En revanche, il y a sans doute un angle mort dans le régime des visites administratives, tenant à leurs conditions de mise en œuvre. L’article L. 461-1 du code de l’urbanisme pose comme seule condition que les lieux à visiter accueillent ou sont susceptibles d’accueillir des constructions, aménagements, installations et travaux soumis aux dispositions du code de l’urbanisme et jusqu’à six ans après l’achèvement des travaux. Il s’agit de conditions relativement simples à remplir par comparaison à d’autres visites domiciliaires mises en œuvre par des agents de l’administration. Par exemple, les visites fiscales supposent des présomptions de soustraction à l’impôt ou de déclarations inexactes (LPF, art. L. 16 B, I), tandis que les perquisitions administratives en matière de terrorisme sont conditionnées par des raisons sérieuses de penser qu’un lieu est fréquenté par une personne dont le comportement constitue une menace d’une particulière gravité pour la sécurité et l’ordre publics (CSI, art. L. 229-1). Les conditions souples de l’article L. 461-1 du code de l’urbanisme conduisent à un contrôle relativement lâche par le juge qui autorise la mesure.

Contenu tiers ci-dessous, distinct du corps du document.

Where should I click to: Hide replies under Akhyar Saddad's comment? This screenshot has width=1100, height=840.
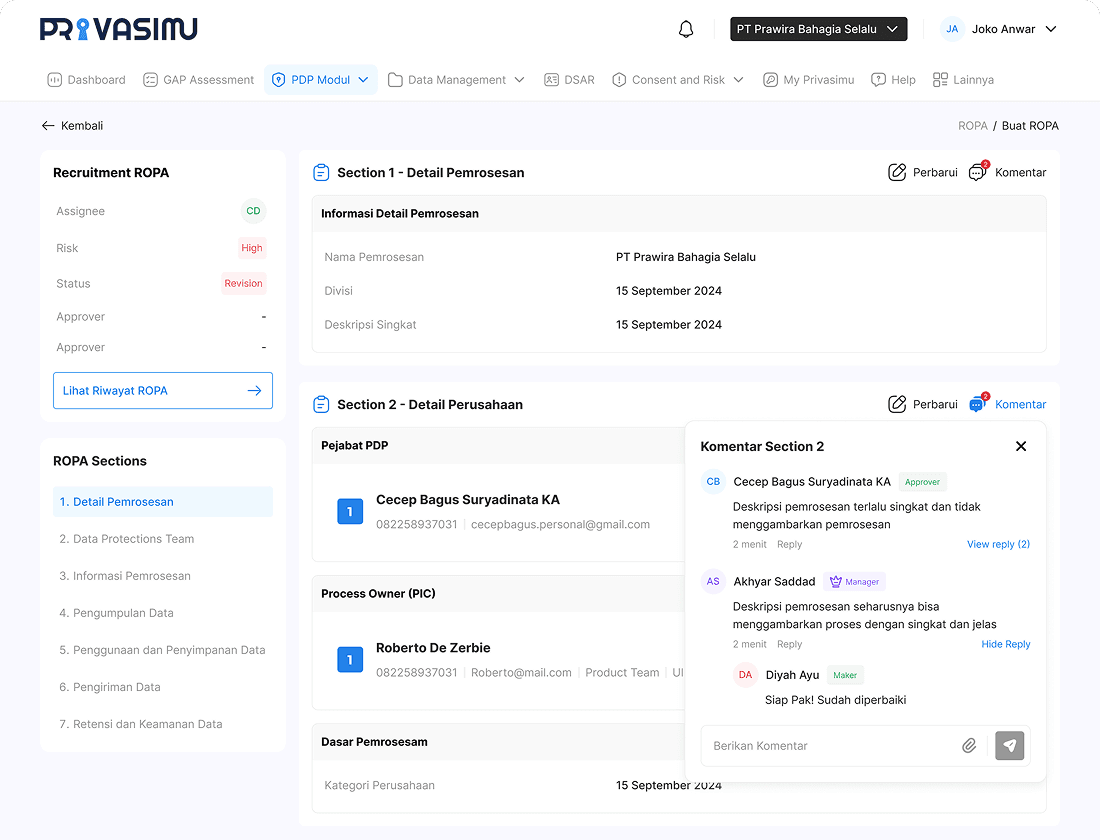(x=1005, y=644)
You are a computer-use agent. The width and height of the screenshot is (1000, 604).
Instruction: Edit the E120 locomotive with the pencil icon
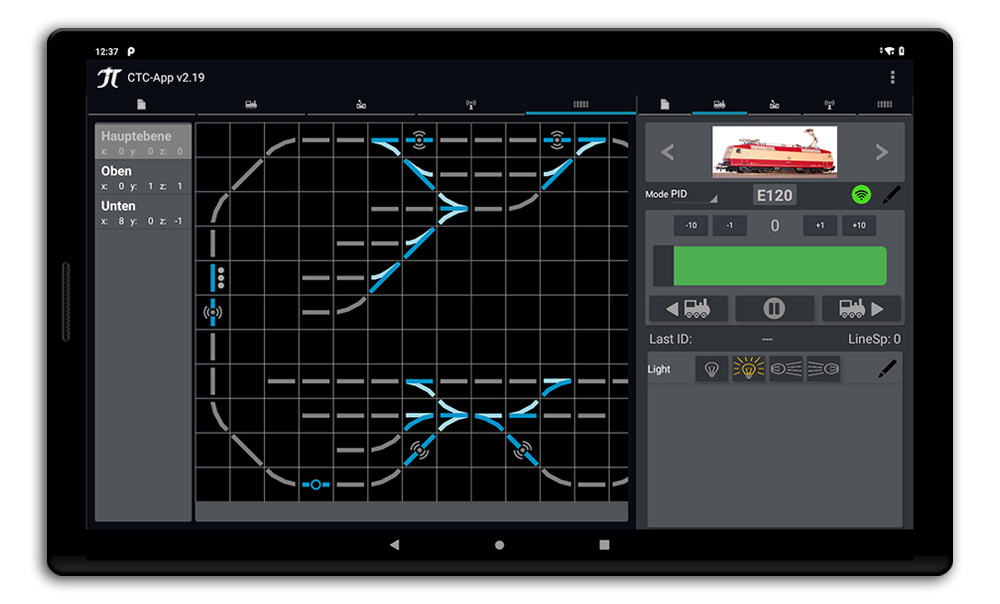[893, 195]
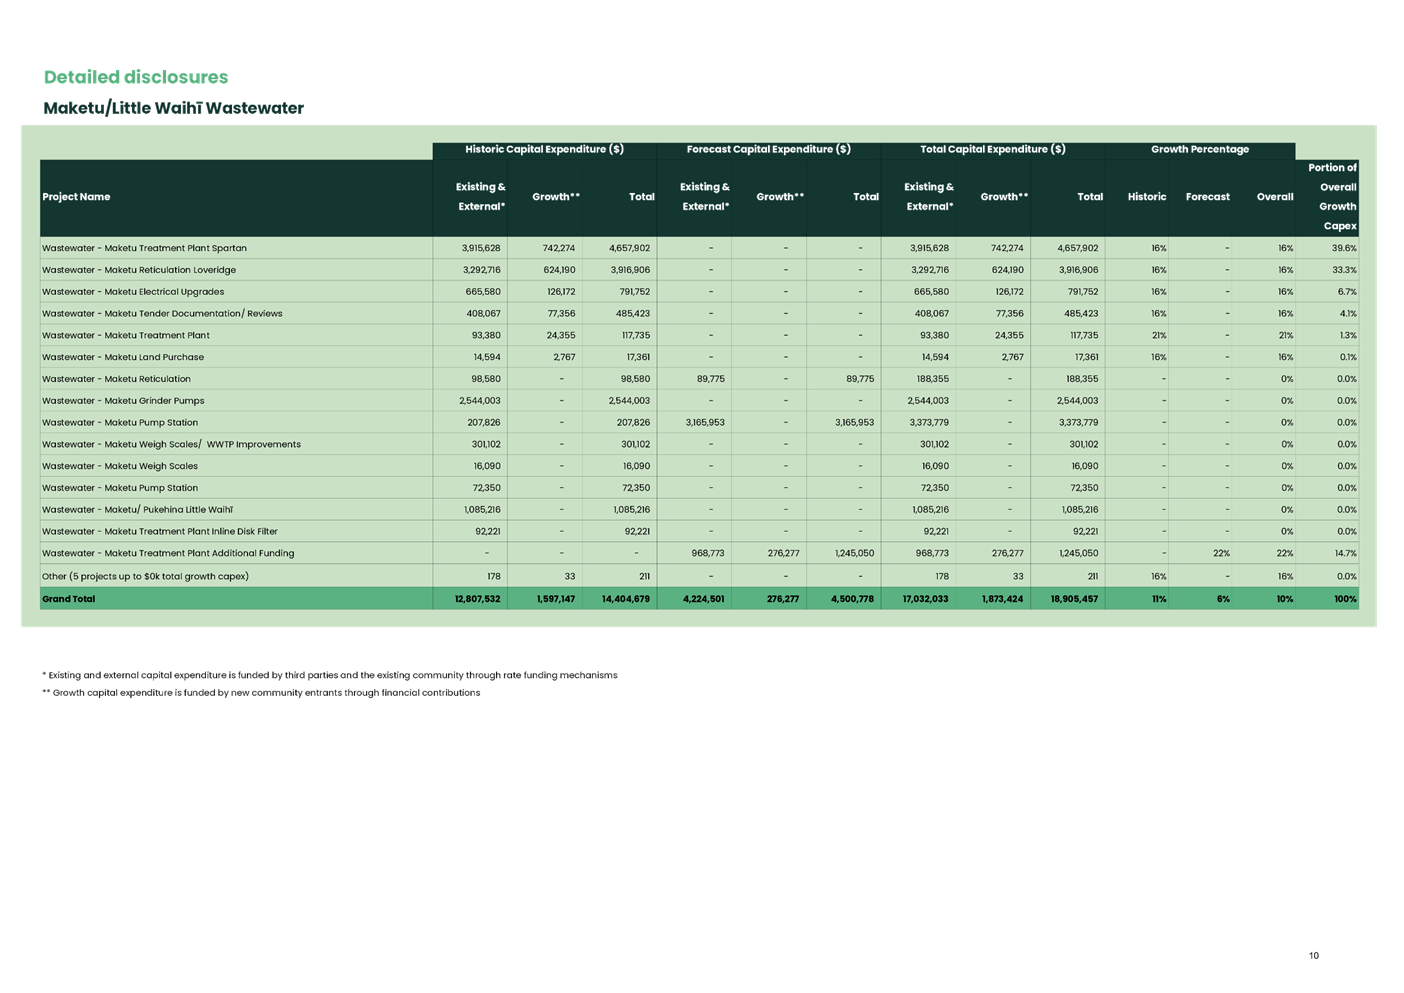
Task: Click the "Maketu/Little Waihi Wastewater" subtitle
Action: pos(173,108)
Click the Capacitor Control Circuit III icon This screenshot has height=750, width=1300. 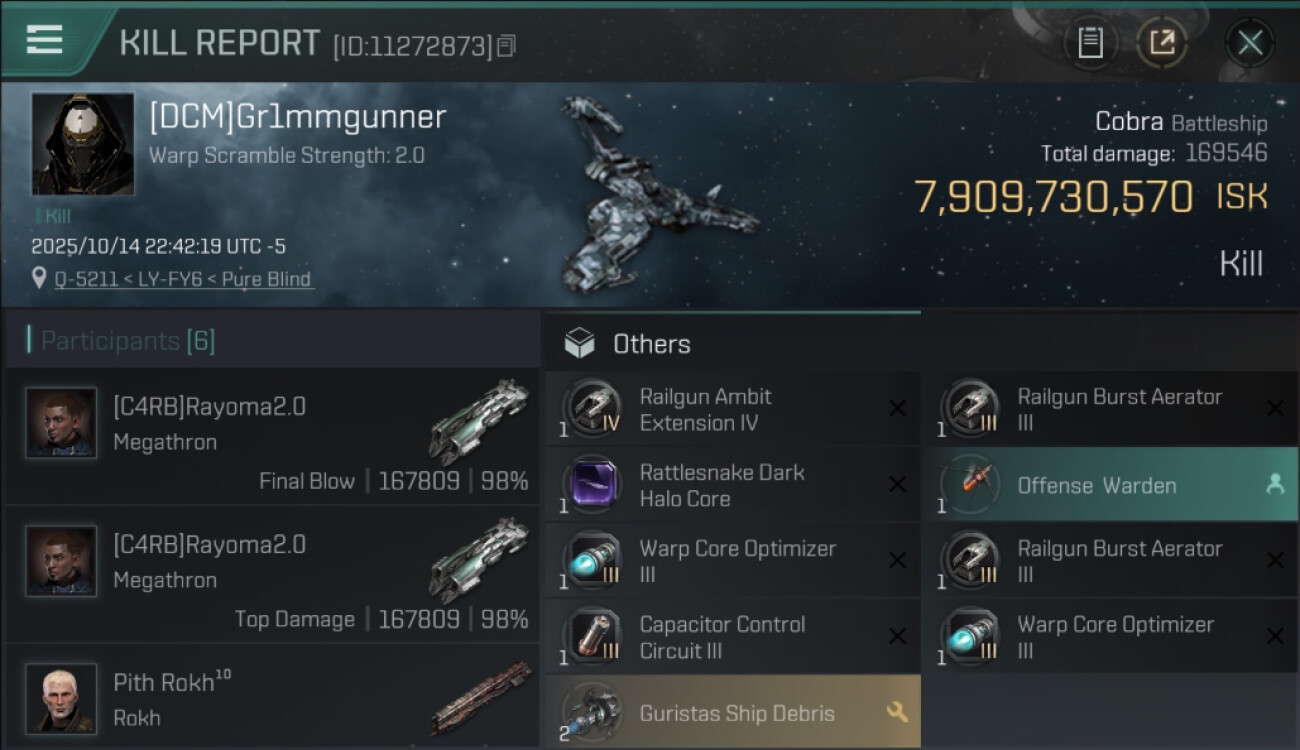593,637
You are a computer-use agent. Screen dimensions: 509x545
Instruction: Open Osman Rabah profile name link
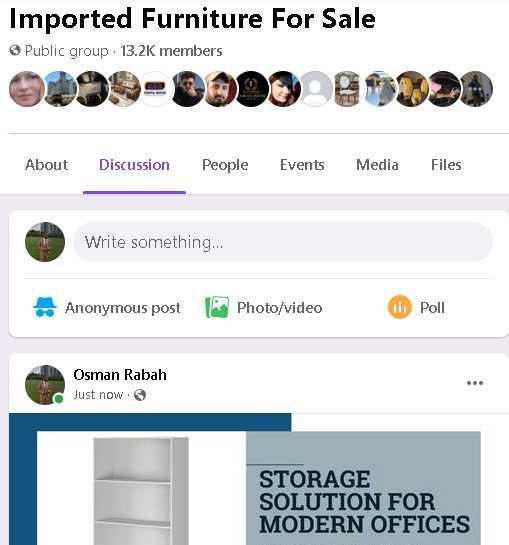tap(120, 375)
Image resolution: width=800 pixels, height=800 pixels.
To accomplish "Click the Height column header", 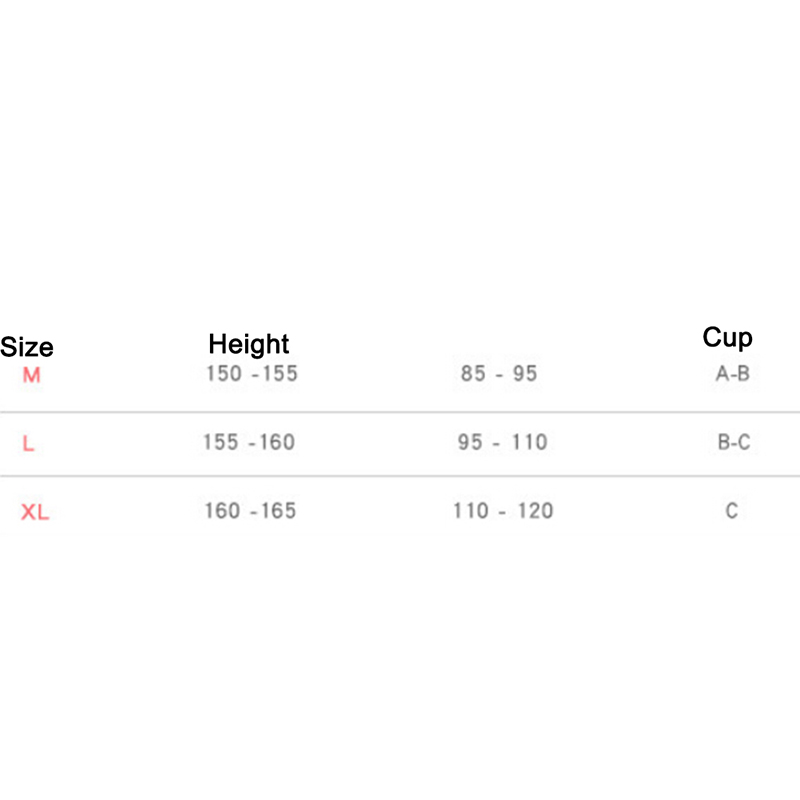I will pyautogui.click(x=249, y=345).
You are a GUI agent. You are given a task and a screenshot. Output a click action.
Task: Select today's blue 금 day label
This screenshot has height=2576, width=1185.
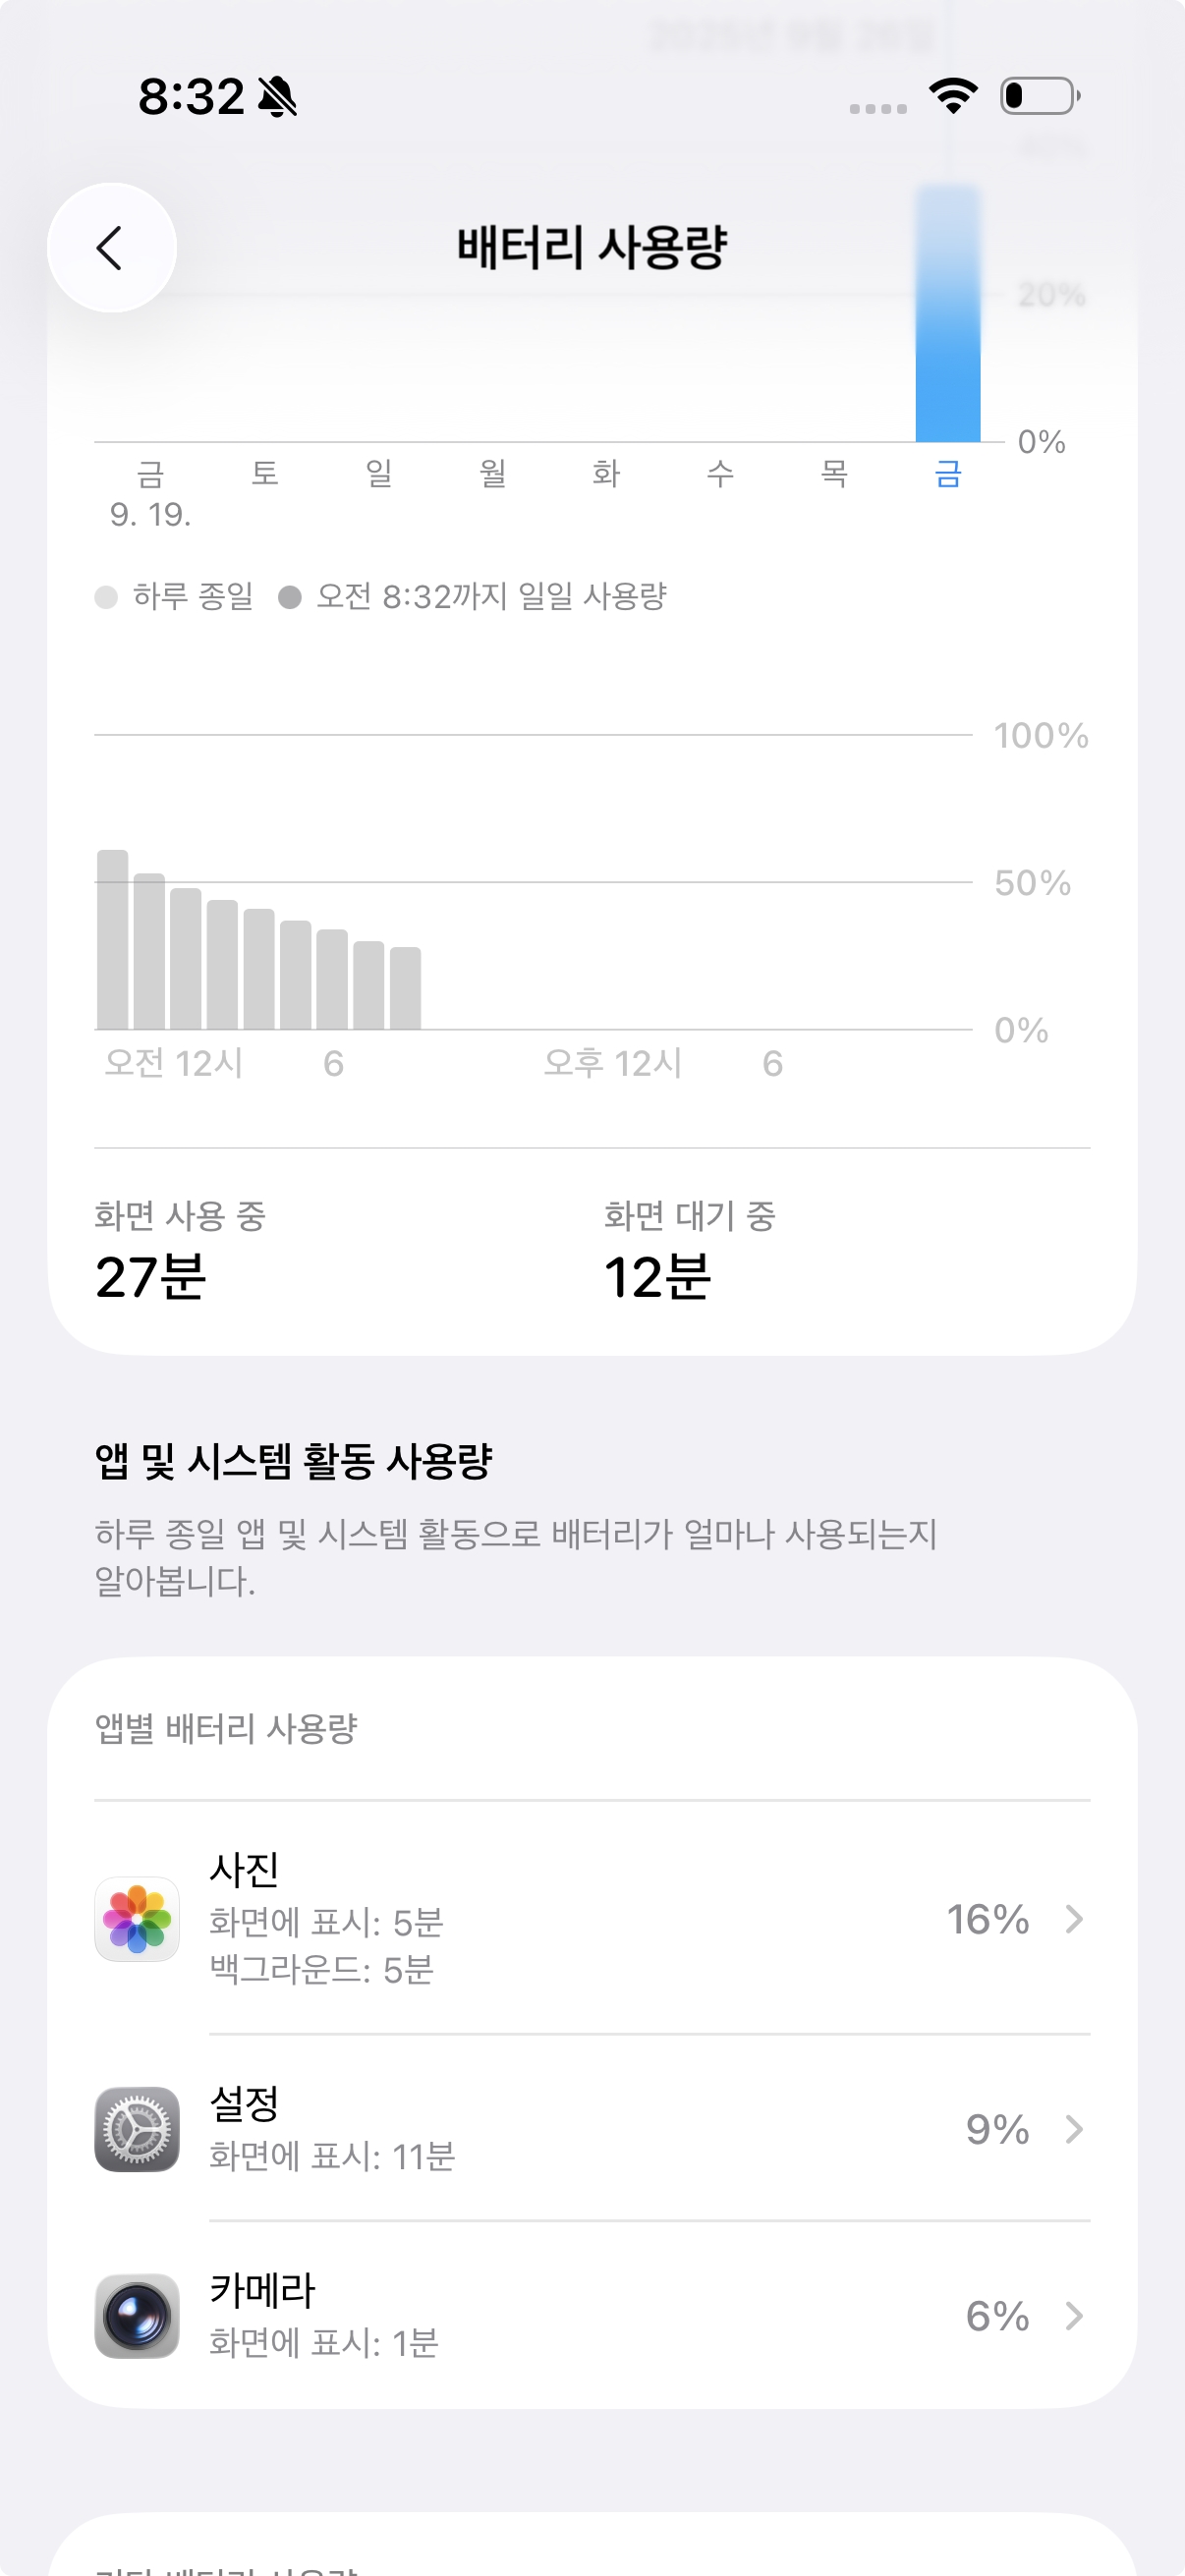tap(947, 473)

À cet égard, l’article L. 461-3 exige seulement que l’ordonnance comporte l’adresse des lieux à visiter, le nom et la qualité des agents habilités à procéder aux opérations de visite, ainsi que les heures auxquelles ces agents sont autorisés à se présenter. Dans son avis, l’avocat général avait relevé cette faiblesse du contrôle par le juge (Avis de M. Burgaud, avocat général référendaire, p. 17). Il a néanmoins nuancé la critique, en relevant que la possibilité d’un recours invitait les juges des libertés à étoffer leur motivation en reprenant les éléments de fait justifiant la visite, et qu’il en allait de même pour les requêtes sollicitant les autorisations (ibid.). Sur ce point, la saisine du Conseil constitutionnel aurait pu permettre de savoir quelle importance accorder à ce critère. On se ralliera donc à la conclusion de l’avocat général dans cette affaire : même si les visites sont assorties de nombreuses garanties, la prudence commande de laisser le Conseil constitutionnel apporter son appréciation sur le caractère proportionné d’une atteinte à un droit fondamental. Ce n’est pas le choix qu’a fait la troisième chambre civile.